Yes, time for more parallels to the '96 Fargo.
There are two henchmen rolling into Bemidji to "investigate" the death of Sam Hess, the big-shot trucking company owner who met his unfortunate end while getting it on in the back of a strip club. Adam Goldberg plays Mr. Numbers, the fast-talking, hot-headed half of the duo -- kinda like this show's Steve Buscemi, only he is definitely not "kinda funny looking."
On the other hand, there's Mr. Wrench, played by Russell Harvard. Everything about Mr. Wrench is slightly ridiculous. His mutton chops are so thick you'd need a butcher's knife to slice through 'em, he's got a Davy Crockett jacket, and oh yeah -- he communicates through a completely made-up version of sign language that only his partner-in-crime can understand. Their signing makes for some slapstick visual humor, but it feels like there's something more there. Are they faking? We'll see.
Next, we get an inside look at two post-funeral receptions for two out of four of the deceased folks from episode one: Lester's wife Pearl and the late town sheriff Vern Thurman.
After Pearl's funeral, Lester sits alone at his brother Chazz's house during the reception, nursing a cup of coffee... and his soon-to-be-festering wound sustained the night there was a double homicide in his house.

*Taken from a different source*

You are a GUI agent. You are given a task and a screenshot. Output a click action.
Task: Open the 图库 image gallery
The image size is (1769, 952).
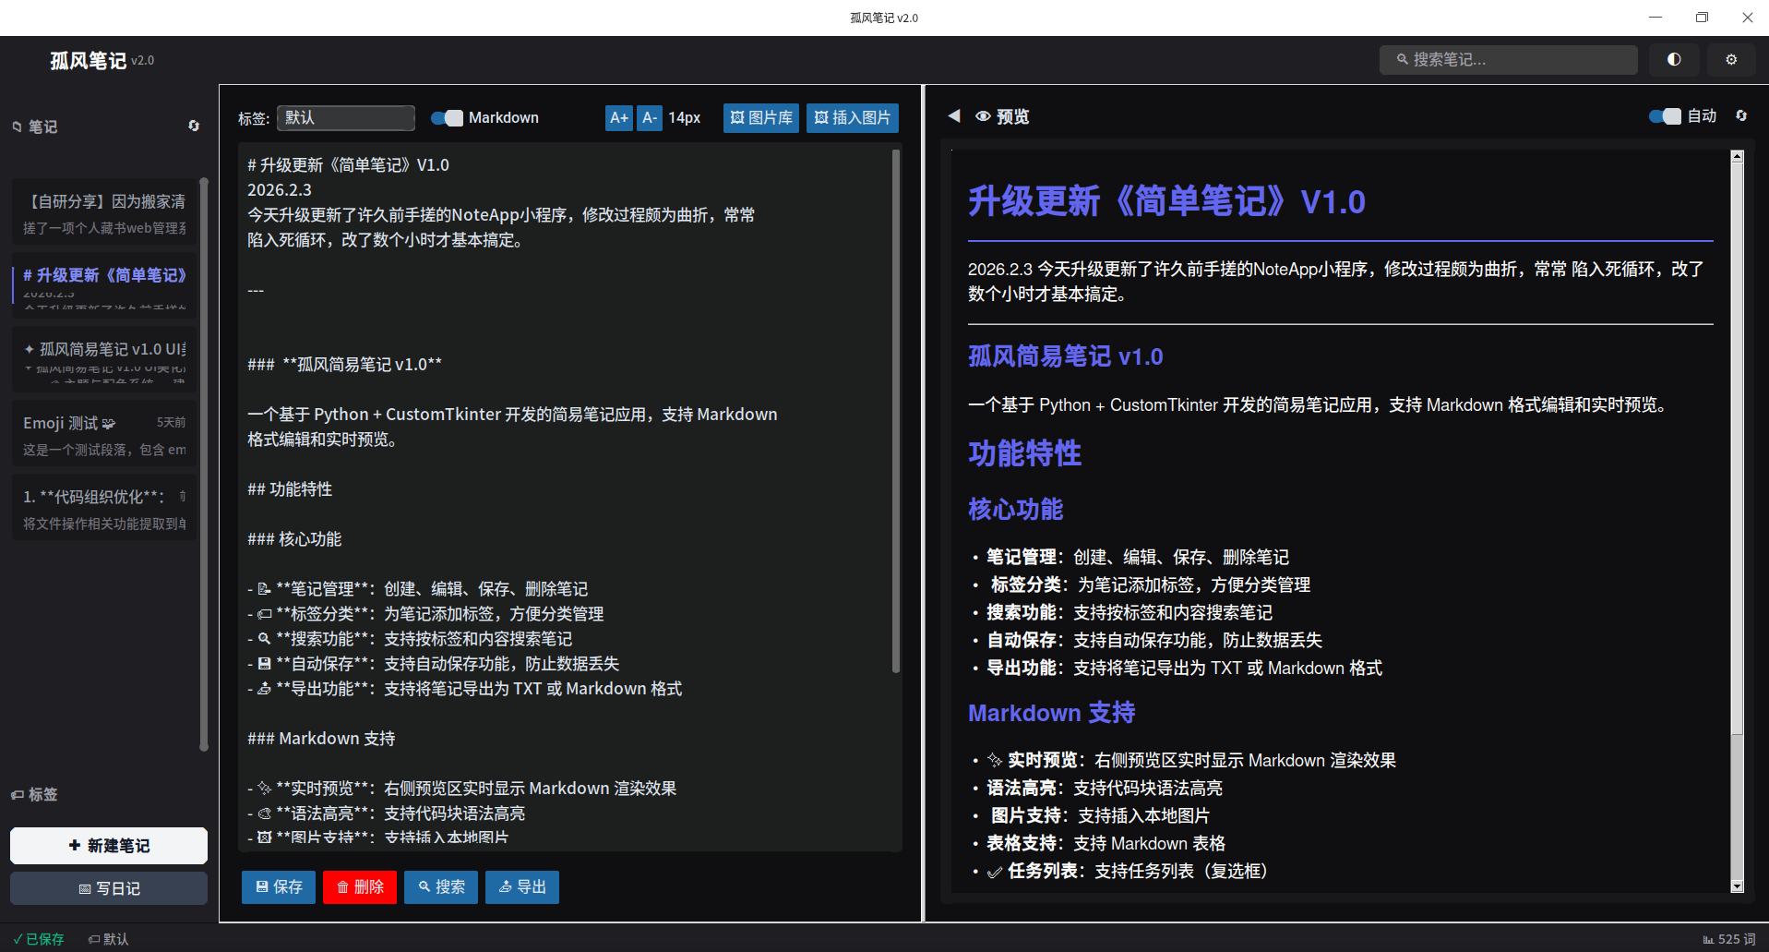tap(760, 117)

"Did you have the hot dish?" Lester's brother Chazz asks, because hot dish cures everything.
"Oh. Yahhh, real good."
Nothing looks good there. It's quiet and stark, and no one besides Chazz seems to care that he's there.

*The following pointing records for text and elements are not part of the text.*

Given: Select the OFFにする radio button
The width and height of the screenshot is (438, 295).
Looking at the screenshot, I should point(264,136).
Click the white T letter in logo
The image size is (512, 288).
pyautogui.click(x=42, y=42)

Lester returns home to his house, floors still stained with blood. There are flashbacks of Lester going full Maxwell's Silver Hammer on his wife in the basement and watching Lorne Malvo shoot the sheriff in the living room. (But he didn't kill the deputy -- she stumbled into the crime scene later.)
Thurman's reception is hosted by his very, very pregnant wife with no less than half a dozen hot dishes. Things look warm and welcoming in the Thurmans' household, like there's finally a sense of community in this so-far icy-hearted town. Vern's wife Ida tells Molly about one of Vern's old bosses who got killed by a hail stone while eating Dairy Queen.
"Strawberry, I think."
Molly then reveals her father Lou used to be a cop before he owned the town diner. She found out he got shot while she was at school one day, during an algebra class. While this scene fails the Bechdel test, it captures the feeling that sometimes the smallest details about the biggest incidents are the ones that stick with you.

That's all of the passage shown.